WHAT TO DO -
Retype each of the following records word for word, keeping every line unchanged.

GIVEN RECORDS -

◆ ◆ ◆ ◆ ◆

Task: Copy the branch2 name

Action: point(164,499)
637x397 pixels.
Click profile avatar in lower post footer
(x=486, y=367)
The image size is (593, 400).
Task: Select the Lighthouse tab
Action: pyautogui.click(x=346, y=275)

◆ ◆ ◆ ◆ ◆

TASK SOLUTION -
Task: Copy the branch2 name

Action: point(164,499)
637x397 pixels.
Click profile avatar in lower post footer
(x=486, y=367)
The image size is (593, 400).
Task: Select the Lighthouse tab
Action: pyautogui.click(x=346, y=275)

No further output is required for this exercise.